Anyway, like I said, 6,000,000,002 people die each year as a result of simple misunderstandings. Whatever, it can't be helped. World peace may only be a fish sandwich away, but who wants world peace anyway? Want to know what world peace is? World Peace is a herpes commercial, or an episode of Lamb Chop, or worse yet - Mr. Roger's Neighborhood! A dicksgusting turkey meat sandwich is a small price to pay to not have to live next door to a talking lamb or a pederast, wouldn't you say?

Tuesday, August 5, 2008

The fat girl infomercial.

I can't recall the name of this stupid little device, but it is supposed to remove up to six inches from a females waste line. Ostensibly, it is a tourniquet for your torso that squeezes the crap (Literally) out of your guts.... it may have been called the shaper... not sure. The question in my mind is, as a male, if confronted with such barbarity in the bedroom donned by a lying bitch, what do you do? While I would pull out my gun and force that fat lying whore off the premises, some of you will choose to persist in your goal for carnal pleasure because let's face it--the club is far away, you're drunk, and it was hard enough sneaking this chick into your parents house in the first place. You worked hard for the pussy, and you're not giving up - you are a trooper. Congratulations on being one of very few people in this world that can trigger my gag reflex with out sticking things down my throat (not dicks). So you made the decision to say fuck the gold, I'll take whomever was in the race. Fine. Here are some tips to get past the gut squeezing gadget:

Now unless you have one of the those nifty machines that separate tires from rims as they have in most mechanic shops, you will need a couple more beers to keep your buzz up through this amazingly difficult process. You might also want a pair of safety goggles to protect you from flack, and a lead vest to protect you from radiation exposure that I'm sure must accompany a release of energy of that magnitude. Finally you will need to download a set of instructions from the company's web site. I'm already on the FBI list, and because these instructions resemble those to disarm a nuke, I can't be bothered posting that shit here. We all know how hasty the FBI is. Plus, they're fucking gross, and I have a respectable reputation to uphold. I read up to step 38 before puking on my apple jacks (I like to challenge myself), and I can tell you that removing a tattoo with a spork would be easier.

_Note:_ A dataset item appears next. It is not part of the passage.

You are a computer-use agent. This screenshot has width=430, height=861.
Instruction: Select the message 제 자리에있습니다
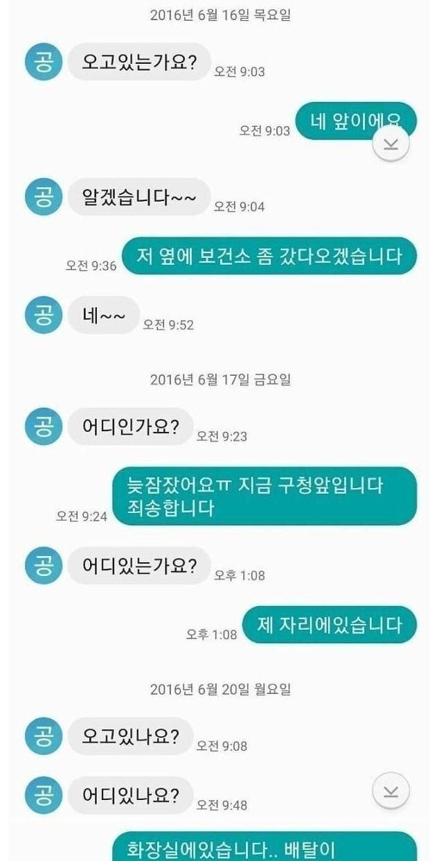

If you have made it this far with success, you are one sick, horny dude. You are a locomotive and there is no stopping you.... but here's the thing: You have managed to get past the fact that she was the chick from the Wonka movie who got her rolly-polly-blue-berry loving ass kicked out by the oompa loompas, but there are other more disturbing things waiting to be rattled loose. You must take great care during coitus because it is a fact that when you reveal one physical lie there will be more waiting to fall off. I'm telling you, it's like an addiction for girls: they'd screw on a new head every week if they could. If you get to rough, it is likely you will pop out a glass eye, or pull off a wig which can completely ruin the mood. Of course, you are one horny dude, and I shouldn't put it past you that you like girls with glass eyes and bumpy scalps - 'to each is own' is what I say. But that's the least of what you might uncover--I heard about this guy in Houston who went through all the above mentioned hassle, screwed this chick with way too much enthusiasm bopping off her prosthetic arm to reveal a ghastly stump that was giving him the 'thumbs up'. He puked all over her back and ran off whimpering in the night. Poor guy can't even watch the Happy Days anymore.

In my opinion, it's much safer hiring a homeless guy to choke you while you masturbate. In this case, everybody wins; they need a job, and you have one for them. Now, you are one horny dude who is not endorsing the lying fat chick, who is helping the economy, and who is still getting there needs taken care of. But hey, besides being a fucking genius, who am I to tell you what to do - right?